VBScript Quiz Answers, Part Four, Plus, More Trivia!
Last night I gave away more copies of my book at our Visual Studio Tools for Office developer lab, but this time I made the trivia questions a whole lot easier. I played five rounds of "Odd Man Out" -- you know, like from Sesame Street. One of these things is not like the other, one of these things just doesn't belong…
Just for fun, how many of them can you get?
A) Mort, Elvis, Einstein, Roger
B) WMI, ADO, DAO, ODBC
C) Gudgeon, Springlering, Pintle, Tumblehome
D) Frodo, Pippin, Bilbo, Drogo
E) Chicago, Daytona, Everett, Cairo
Spoiler warning: I'll put the answers in the comments to this post.
Pizza, beer, VSTO demos and dumb trivia questions -- it's a developer paradise over here, I tell you!
Anyway, moving swiftly on with the answers to my VBScript quiz:
4) Inside a class definition, which of the following are syntactically legal? Why?
(a)
Private Default Sub Default()
(b) Public Default Function Default
(c) Public Default
(d) Public Default Property Get Default(Property)
(a) is illegal, the rest are legal.
(a) is illegal because it makes no sense to have a private default method. The rest are legal because it is perfectly legal to use
Default and Property as the names of member functions, properties and variables.
Why? We added the
Default and Property keywords to the language in VBScript v5. We were afraid that we would break existing programs from a previous version if suddenly they became illegal to use as identifiers. If anyone happened to use Default or Property as a function or variable name, that needed to keep on working. (And besides, VB6 doesn't reserve Default or Property either.)
We did have to make
Class a reserved word. If Class is allowed as an identifier then you can get into this situation:
Sub Class(x)
End Sub
Class Foo
and it becomes very difficult to know whether you are calling the procedure or introducing a new class. Hopefully not very many people were using Class as a variable name, because I broke all of them.
Comments
- Anonymous
March 03, 2005
The comment has been removed - Anonymous
March 03, 2005
Ah, the good old days of Chicago... when the whole OS was 40MB.

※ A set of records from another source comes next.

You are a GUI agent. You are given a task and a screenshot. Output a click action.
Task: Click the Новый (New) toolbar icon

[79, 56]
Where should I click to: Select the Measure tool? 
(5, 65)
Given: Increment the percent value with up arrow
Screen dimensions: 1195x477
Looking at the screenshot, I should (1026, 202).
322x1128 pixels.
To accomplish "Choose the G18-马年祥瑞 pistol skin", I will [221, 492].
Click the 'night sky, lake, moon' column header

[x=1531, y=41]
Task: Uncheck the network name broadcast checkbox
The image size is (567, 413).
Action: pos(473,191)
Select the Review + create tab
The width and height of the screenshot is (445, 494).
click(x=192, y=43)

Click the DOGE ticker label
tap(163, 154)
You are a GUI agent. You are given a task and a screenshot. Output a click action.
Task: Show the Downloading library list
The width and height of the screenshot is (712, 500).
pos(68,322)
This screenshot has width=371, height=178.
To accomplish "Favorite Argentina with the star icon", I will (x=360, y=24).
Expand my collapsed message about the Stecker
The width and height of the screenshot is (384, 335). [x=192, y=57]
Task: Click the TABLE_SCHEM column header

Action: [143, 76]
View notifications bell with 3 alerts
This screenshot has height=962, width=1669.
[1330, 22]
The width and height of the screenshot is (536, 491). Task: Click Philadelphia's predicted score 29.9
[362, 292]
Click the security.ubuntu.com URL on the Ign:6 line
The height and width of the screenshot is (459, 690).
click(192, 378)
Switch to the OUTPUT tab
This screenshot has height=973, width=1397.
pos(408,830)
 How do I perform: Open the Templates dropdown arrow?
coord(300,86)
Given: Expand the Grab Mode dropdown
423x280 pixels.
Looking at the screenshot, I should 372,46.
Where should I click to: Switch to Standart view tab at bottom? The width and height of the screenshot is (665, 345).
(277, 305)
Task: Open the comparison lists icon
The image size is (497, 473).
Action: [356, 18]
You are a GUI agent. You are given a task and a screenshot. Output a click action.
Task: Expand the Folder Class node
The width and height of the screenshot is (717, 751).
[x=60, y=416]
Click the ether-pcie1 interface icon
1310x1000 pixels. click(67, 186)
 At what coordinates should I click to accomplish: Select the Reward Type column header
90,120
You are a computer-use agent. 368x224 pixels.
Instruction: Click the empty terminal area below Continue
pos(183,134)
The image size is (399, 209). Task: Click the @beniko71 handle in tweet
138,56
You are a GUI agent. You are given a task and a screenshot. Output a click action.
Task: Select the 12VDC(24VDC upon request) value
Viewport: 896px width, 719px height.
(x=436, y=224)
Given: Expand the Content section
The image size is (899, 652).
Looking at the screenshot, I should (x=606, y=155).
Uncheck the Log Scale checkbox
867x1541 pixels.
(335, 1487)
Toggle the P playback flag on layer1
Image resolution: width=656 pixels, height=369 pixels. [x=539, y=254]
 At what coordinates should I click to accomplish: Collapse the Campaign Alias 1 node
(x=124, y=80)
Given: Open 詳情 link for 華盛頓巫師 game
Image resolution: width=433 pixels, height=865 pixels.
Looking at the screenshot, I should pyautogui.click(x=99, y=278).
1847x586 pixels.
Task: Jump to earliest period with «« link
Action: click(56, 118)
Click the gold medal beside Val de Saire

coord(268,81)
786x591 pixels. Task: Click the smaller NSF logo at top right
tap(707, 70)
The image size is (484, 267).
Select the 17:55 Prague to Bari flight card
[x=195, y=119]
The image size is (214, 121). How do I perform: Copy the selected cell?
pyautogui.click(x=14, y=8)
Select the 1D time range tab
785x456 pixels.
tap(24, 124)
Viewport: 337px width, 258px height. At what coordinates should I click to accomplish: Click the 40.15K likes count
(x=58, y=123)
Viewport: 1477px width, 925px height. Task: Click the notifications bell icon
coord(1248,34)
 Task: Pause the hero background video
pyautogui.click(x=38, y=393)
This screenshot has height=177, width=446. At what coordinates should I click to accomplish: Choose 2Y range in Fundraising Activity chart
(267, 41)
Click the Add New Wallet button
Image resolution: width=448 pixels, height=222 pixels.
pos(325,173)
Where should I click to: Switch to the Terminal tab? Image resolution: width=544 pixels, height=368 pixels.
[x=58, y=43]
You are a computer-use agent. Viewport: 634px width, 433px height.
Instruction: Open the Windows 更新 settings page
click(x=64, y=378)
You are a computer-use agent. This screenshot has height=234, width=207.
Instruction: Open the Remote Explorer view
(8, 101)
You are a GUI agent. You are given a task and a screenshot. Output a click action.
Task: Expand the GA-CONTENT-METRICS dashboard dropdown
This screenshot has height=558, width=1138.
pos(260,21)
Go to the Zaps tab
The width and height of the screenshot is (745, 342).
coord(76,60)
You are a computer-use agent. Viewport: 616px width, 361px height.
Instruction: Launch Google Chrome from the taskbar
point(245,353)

Memphis (Win 98) was the best code name and the best easter egg (it involved finding both Memphis, Egypt and Memphis, TN on the world map). - Anonymous
March 03, 2005
For B, wouldn't it be fair to say that ADO, DAO and WMI belong together because they're COM-based, whereas ODBC is just a data access API?
Oh, and D; is it Pippen in English? I think in the Swedish translation he's Pippin. But I've never read TLOTR, so I could very well be wrong. I didn't know about Drogo for sure :-)
- Kim - Anonymous
March 06, 2005
Wasn't Daytona also the code name for SQL Server CE 2.0?